[OpenAFS] Problems with 1.4.1 (built 2006-04-11) on AIX 5.3 ML03

Tom Keiser tkeiser@gmail.com
Fri, 9 Jun 2006 17:26:04 -0400

On 6/9/06, Tomasz Skarupa <tomasz.skarupa@gmail.com> wrote:
> I help in the administration of the cell enea.it.
> We are migrating our AIX fileservers [AIX 5.3 ML03] from AFS Transarc
> 3.6 2.38 (inode) to OpenAFS (namei).
> Version OpenAFS 1.4.0 works well but we have tried also version 1.4.1
> built 2006-04-11 and there we have two problems:

Hi Tomasz,

If you want to run 1.4.1 on AIX in production, I strongly recommend
recompiling with largefile support disabled.  When I packaged 1.4.1
for openafs.org, I left largefile support turned on, which I admit was
a mistake.  I thought I had solved the AIX largefile problems a few
months ago, but since then several new bugs have been uncovered.  I'm
working on a patch this week to clean up the AIX largefile builds, and
with any luck that patch will make it into 1.4.2 (but it's not my call
to make).

> 1) frequent [every 2-3 days] coredumps:
> Segmentation fault in rxkad_DecryptPacket
> the output of dbx (with showProcInfo script) is shown at the end of
> the E-mail

Is there any chance you can reproduce the rxkad crash on a fileserver
compiled with debug symbols?  The stack traces without symbols are
rather useless.  If you don't feel like rebuilding openafs yourself,
let me know and I can supply you with a debug build.

I have a hunch it's being caused by the false assumption that struct
rxkad_cprivate and struct rxkad_sprivate have field type at the same
offset, but it would be nice to get confirmation on this...

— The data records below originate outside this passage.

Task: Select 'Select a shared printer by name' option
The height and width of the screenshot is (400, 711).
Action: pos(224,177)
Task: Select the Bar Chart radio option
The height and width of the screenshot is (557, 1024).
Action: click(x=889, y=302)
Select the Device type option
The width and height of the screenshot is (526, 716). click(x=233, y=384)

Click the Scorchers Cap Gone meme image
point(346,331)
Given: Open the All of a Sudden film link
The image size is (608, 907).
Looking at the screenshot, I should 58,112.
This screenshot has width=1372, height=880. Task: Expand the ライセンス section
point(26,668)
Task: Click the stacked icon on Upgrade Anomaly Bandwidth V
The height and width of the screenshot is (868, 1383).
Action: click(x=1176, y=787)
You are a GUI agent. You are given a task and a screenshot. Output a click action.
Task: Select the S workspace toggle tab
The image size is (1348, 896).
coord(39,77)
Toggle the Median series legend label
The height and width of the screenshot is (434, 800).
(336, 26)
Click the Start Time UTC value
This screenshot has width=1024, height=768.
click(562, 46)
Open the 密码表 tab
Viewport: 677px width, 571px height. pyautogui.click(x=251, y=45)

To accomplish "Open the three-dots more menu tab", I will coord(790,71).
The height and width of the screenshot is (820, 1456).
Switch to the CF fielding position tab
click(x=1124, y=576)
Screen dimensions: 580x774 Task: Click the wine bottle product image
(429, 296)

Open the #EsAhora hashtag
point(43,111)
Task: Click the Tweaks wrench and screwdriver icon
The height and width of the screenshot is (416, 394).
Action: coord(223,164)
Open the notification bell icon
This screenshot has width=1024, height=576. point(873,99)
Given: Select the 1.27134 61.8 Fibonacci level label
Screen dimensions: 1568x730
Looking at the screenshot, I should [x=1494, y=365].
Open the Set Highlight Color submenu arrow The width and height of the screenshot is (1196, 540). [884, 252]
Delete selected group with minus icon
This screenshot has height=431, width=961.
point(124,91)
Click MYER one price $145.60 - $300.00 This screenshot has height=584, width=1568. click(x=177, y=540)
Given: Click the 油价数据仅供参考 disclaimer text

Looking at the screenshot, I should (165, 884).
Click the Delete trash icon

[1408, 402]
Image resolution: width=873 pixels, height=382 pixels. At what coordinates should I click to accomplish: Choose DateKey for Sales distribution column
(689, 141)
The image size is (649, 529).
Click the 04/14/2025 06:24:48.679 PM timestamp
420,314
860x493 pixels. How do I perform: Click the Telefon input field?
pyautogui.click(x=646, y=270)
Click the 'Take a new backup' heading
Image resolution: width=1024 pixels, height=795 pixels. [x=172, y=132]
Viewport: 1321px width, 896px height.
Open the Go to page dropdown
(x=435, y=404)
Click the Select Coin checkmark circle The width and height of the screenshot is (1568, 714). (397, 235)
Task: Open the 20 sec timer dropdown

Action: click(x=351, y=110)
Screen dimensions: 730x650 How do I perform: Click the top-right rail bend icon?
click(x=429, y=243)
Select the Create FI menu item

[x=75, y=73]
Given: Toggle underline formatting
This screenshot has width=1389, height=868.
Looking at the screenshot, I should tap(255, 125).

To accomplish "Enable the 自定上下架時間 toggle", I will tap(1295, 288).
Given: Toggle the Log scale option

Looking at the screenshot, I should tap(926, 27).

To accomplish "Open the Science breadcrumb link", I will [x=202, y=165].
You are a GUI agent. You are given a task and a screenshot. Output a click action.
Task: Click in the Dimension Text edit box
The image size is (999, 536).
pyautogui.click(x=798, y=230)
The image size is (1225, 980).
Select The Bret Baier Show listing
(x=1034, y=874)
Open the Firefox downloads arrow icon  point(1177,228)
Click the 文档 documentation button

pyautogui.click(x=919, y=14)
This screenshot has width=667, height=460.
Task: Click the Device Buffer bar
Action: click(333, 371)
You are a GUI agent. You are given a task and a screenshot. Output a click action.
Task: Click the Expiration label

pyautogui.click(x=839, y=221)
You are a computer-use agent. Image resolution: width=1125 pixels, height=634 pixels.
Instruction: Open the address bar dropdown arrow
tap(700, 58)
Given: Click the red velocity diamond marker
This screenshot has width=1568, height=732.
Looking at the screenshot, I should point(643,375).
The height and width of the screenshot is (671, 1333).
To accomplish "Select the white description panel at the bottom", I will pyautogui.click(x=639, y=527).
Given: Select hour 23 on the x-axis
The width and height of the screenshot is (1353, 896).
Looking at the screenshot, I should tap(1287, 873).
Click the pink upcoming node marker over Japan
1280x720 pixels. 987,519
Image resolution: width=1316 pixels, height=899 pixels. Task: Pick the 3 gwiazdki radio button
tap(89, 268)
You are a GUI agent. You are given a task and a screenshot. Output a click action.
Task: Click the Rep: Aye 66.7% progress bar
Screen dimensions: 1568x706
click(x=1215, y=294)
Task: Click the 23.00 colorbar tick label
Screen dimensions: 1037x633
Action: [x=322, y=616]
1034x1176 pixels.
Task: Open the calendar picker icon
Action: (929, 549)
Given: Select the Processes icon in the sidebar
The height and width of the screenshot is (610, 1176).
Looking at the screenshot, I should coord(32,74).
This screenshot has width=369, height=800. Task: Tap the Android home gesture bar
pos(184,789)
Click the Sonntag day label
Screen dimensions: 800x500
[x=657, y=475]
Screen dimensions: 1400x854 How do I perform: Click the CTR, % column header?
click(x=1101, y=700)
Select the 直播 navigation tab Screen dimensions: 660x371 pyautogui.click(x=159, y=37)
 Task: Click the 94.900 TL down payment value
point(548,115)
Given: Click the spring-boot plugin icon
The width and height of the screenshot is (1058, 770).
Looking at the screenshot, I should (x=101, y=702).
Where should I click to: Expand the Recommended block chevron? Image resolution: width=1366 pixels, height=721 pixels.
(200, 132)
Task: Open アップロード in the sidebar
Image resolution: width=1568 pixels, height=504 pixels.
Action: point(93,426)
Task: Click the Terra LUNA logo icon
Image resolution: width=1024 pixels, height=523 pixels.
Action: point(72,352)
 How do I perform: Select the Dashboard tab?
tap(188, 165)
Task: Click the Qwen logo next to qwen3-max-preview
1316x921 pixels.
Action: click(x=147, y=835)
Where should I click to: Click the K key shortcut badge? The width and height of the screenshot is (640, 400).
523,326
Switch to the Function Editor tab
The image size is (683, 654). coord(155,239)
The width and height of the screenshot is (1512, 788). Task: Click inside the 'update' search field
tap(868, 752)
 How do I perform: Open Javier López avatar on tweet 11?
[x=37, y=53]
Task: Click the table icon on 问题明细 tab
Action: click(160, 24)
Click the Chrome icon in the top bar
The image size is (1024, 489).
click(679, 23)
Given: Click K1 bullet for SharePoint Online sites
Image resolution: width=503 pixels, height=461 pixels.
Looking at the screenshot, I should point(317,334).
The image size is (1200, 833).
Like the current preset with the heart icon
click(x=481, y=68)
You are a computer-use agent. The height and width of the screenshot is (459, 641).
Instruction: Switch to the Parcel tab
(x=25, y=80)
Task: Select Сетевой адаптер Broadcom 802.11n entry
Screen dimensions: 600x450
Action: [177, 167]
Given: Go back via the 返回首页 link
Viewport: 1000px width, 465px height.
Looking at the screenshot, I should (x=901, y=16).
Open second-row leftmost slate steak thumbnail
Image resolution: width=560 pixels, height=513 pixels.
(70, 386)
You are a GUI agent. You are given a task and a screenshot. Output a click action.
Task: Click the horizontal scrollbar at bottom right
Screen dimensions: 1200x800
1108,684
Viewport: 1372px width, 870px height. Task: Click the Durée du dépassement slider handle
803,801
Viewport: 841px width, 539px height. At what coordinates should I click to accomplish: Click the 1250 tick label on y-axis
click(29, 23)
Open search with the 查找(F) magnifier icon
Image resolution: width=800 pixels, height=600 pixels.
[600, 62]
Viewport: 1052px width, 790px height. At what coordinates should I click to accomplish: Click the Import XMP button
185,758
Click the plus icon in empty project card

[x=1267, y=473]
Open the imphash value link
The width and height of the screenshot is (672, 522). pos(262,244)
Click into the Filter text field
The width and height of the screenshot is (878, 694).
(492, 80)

> 2) after about a day it does not answer to vos listvol commands, while
> bos status results are normal.

Yeah, all bos status will tell you is whether or not the volserver
process is still running.  It would be really helpful if you could
send stack backtraces (with debug symbols) for all the volserver
threads, and all the fileserver threads.  This sounds vaguely like a
bug in fssync.